Kang Seung-woo is the Business Desk editor at The Korea Times. Prior to this position, he covered politics, national affairs, finance and sports.
Property market slump to linger
By Kang Seung-woo
The chief of the financial watchdog said the sluggish property market and rising household debt could pose major stumbling blocks to Korea’s economic recovery.
“If the current housing market slump becomes long-term and the continued interest rate hikes are feared to worsen debt repayment abilities among low-income households,” Financial Supervisory Service (FSS) Governor Kim Jong-chang said in his speech at a reunion of Advanced Innovative Management Program (AIM) at the Korea Advanced Institute of Science and Technology (KAIST), Tuesday in Seoul.
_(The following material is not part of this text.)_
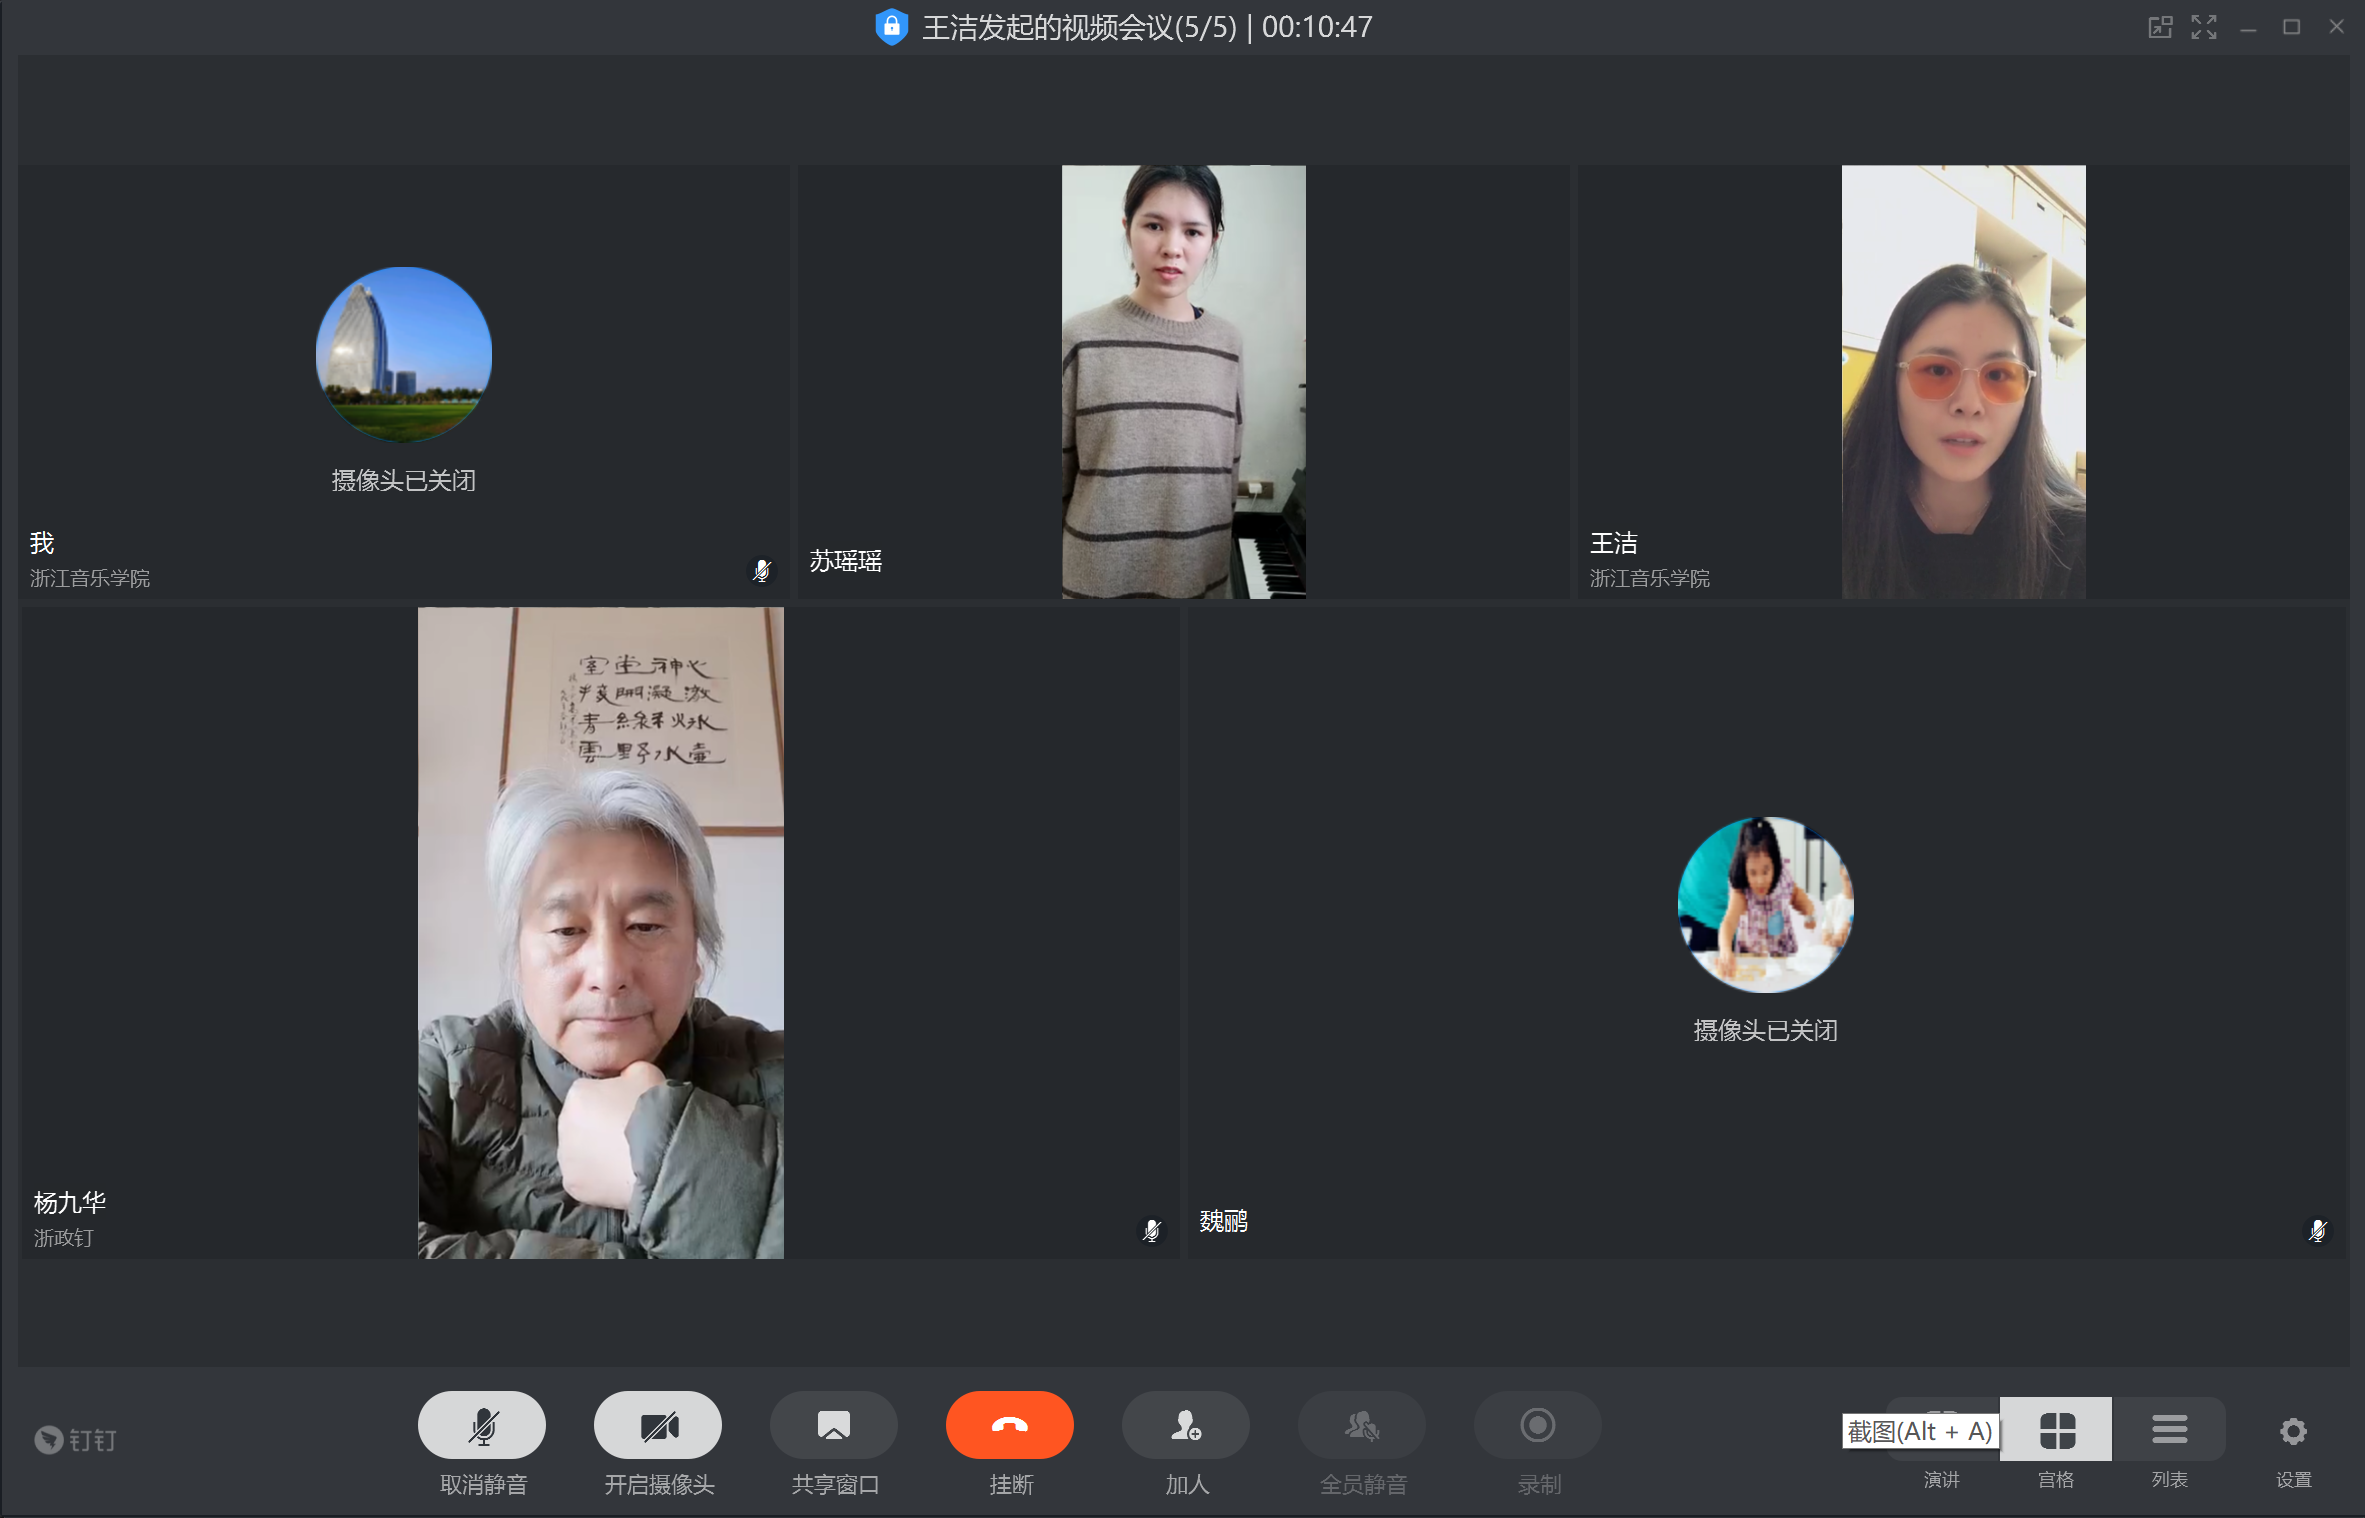
Task: Hang up the call with 挂断
Action: pyautogui.click(x=1009, y=1424)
He also said both the sharp fall in house sales and the rising number of unsold apartments are extending the slump in the real estate market and a steep decrease in home prices will cause trouble in the financial market, the health of household debts and the financial health of builders.
As of March 2010, local household debts totaled 660.6 trillion won ($564.15 billion), which was a high level and mainly caused by mortgages.
Mortgage lending represents more than 50 percent or 337.9 trillion won, of the total household loans, he said.
“Household debts are not likely to go insolvent in the near term, but a continuous decline of the property market and a rate hike can prevent households from repaying their debts over the long term,” Kim said.
As for the excessive inflow of foreign cash, he said, “Compared with advanced and developing countries, relatively larger funding came in, but we need to prepare ourselves for negative scenarios.”
He said that the FSS will strengthen its scrutiny of household debts and the ability of banks to manage risks down the road.